START Data supplied

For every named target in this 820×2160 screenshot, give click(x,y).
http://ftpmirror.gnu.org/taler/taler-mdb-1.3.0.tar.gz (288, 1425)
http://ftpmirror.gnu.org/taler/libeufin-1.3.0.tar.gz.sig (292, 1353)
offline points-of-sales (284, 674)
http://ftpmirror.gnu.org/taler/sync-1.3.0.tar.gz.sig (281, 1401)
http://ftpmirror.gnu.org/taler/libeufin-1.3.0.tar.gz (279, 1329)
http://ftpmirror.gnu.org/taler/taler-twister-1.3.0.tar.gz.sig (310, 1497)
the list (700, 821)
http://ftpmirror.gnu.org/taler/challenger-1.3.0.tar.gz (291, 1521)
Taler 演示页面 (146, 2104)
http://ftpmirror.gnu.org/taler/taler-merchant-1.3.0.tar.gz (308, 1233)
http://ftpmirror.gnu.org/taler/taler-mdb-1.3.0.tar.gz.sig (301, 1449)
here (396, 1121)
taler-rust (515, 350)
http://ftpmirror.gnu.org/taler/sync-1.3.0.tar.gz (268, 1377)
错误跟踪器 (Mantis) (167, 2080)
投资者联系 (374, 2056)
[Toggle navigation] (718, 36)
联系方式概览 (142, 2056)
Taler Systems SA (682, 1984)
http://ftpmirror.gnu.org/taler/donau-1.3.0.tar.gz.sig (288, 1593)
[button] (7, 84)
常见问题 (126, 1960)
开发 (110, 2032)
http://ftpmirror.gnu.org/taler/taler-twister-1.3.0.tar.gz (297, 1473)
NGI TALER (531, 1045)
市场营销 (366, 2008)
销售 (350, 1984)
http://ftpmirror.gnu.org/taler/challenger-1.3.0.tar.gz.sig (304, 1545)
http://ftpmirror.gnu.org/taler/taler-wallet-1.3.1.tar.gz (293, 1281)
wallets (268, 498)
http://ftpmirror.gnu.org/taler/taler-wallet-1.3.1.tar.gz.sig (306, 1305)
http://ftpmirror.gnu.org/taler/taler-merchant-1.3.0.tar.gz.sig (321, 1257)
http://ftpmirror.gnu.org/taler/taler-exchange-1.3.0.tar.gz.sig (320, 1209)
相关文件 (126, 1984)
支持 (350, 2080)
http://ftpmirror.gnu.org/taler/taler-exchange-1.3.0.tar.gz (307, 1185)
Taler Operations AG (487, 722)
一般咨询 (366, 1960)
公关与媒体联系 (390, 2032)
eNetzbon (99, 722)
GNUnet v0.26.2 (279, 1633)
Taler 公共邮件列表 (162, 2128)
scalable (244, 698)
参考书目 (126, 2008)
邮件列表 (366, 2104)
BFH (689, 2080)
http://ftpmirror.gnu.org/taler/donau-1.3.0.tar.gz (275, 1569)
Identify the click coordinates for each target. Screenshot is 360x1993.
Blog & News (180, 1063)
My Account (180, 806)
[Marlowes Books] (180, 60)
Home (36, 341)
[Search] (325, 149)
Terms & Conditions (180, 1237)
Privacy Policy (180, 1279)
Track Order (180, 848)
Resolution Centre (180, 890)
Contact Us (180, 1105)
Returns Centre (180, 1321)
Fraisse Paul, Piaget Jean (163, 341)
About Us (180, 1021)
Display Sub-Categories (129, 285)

END Data supplied
START Data supplied

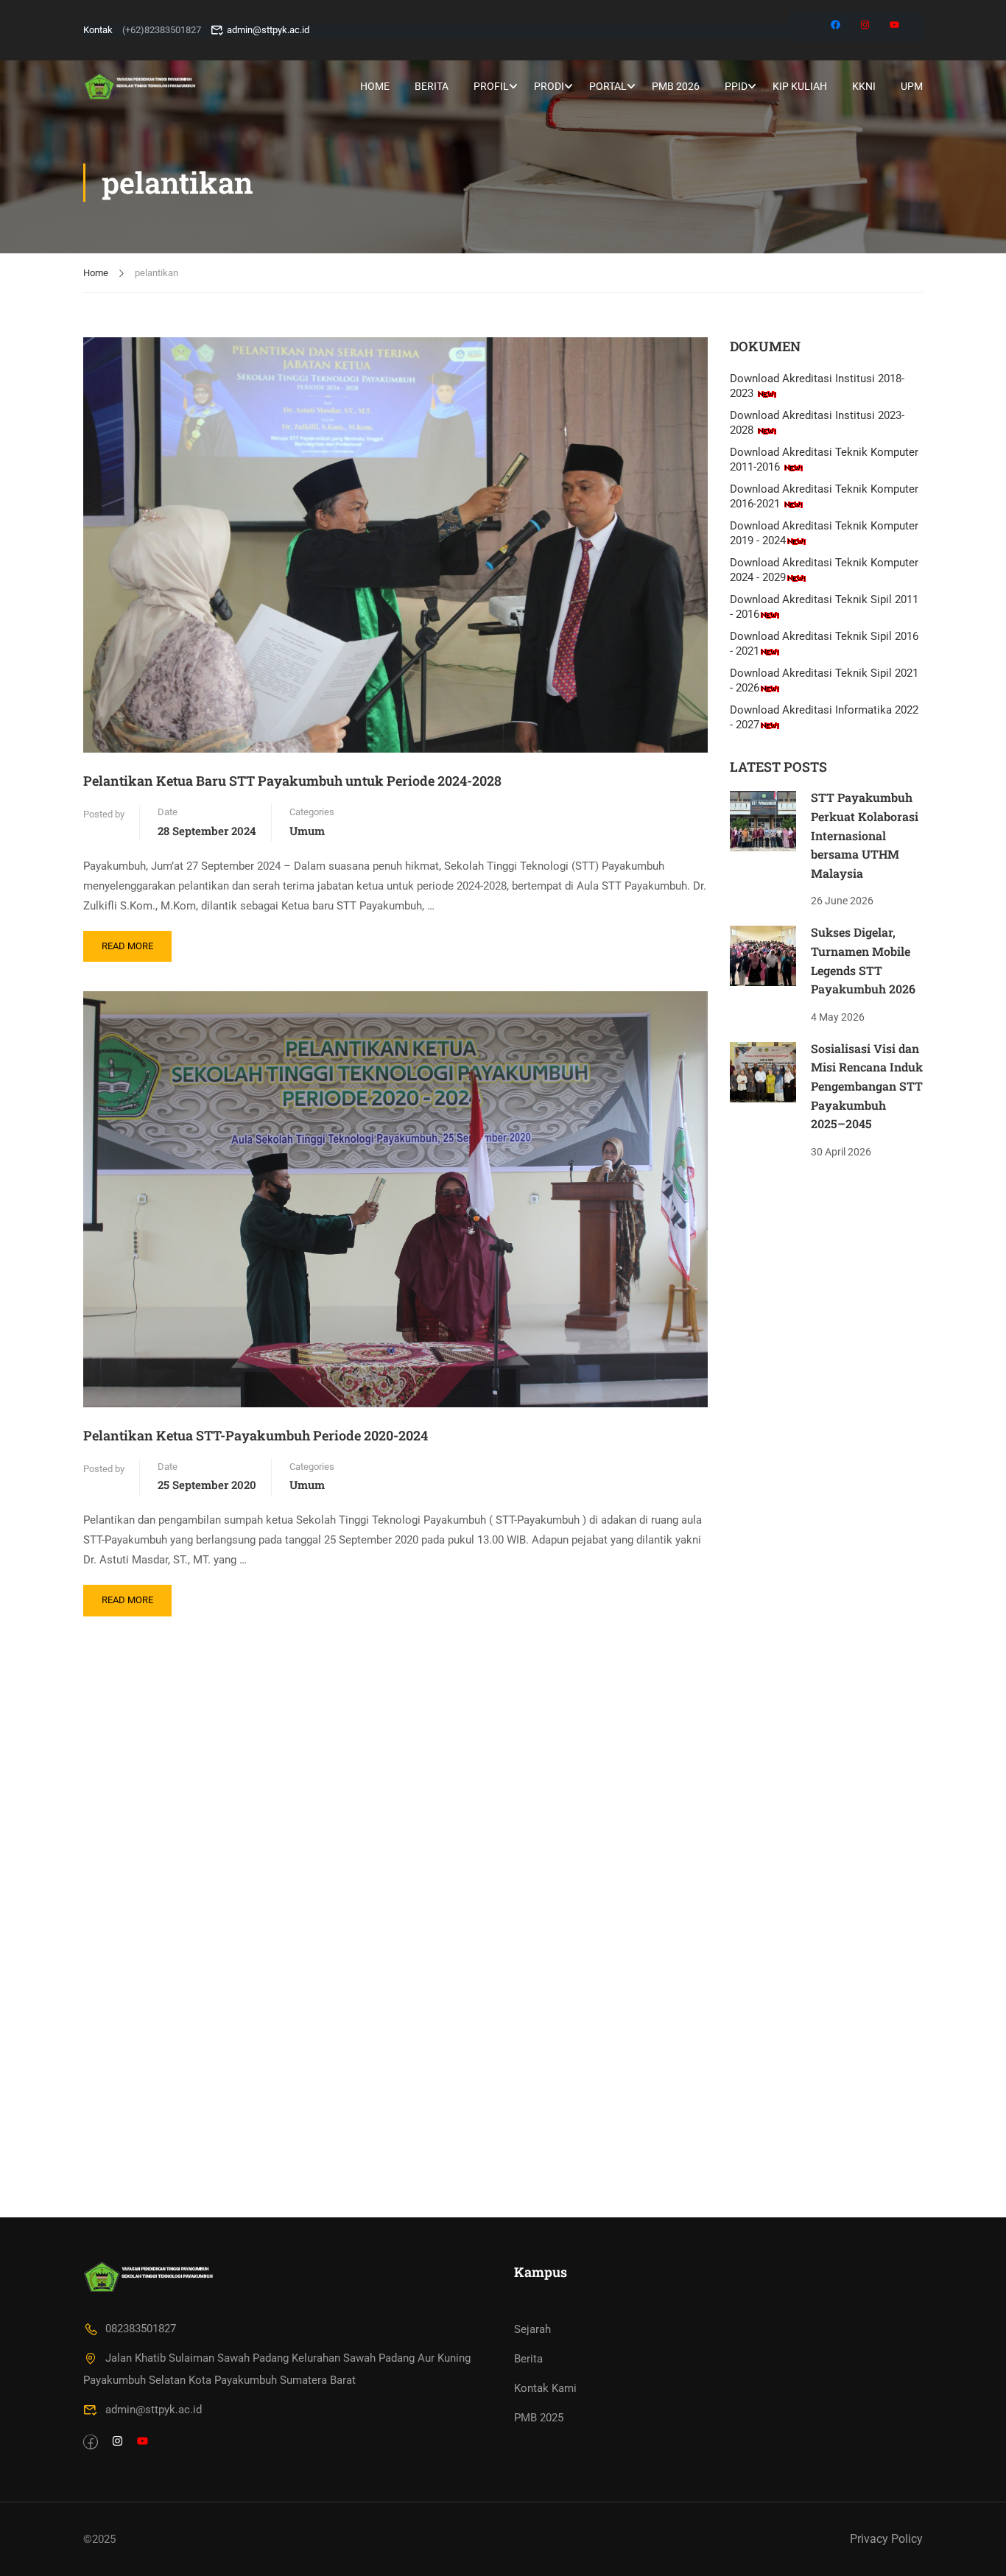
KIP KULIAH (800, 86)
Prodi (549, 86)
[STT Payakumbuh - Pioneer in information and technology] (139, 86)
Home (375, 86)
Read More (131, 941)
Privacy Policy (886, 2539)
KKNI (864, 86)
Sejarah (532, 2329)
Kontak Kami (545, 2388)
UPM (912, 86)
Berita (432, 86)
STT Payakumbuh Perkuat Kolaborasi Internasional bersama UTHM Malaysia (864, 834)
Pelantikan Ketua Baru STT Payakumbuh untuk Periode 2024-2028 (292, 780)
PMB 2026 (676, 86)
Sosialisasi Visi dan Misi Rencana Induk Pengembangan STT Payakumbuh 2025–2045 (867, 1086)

END Data supplied

Aim of the exercise: Print again the lines of the entries above that fall between the line holding "http://ftpmirror.gnu.org/taler/libeufin-1.3.0.tar.gz (279, 1329)" and the line holding "taler-rust (515, 350)", inclusive, exactly as they stand.

Response to the exercise:
http://ftpmirror.gnu.org/taler/libeufin-1.3.0.tar.gz (279, 1329)
http://ftpmirror.gnu.org/taler/taler-twister-1.3.0.tar.gz.sig (310, 1497)
the list (700, 821)
http://ftpmirror.gnu.org/taler/challenger-1.3.0.tar.gz (291, 1521)
Taler 演示页面 (146, 2104)
http://ftpmirror.gnu.org/taler/taler-merchant-1.3.0.tar.gz (308, 1233)
http://ftpmirror.gnu.org/taler/taler-mdb-1.3.0.tar.gz.sig (301, 1449)
here (396, 1121)
taler-rust (515, 350)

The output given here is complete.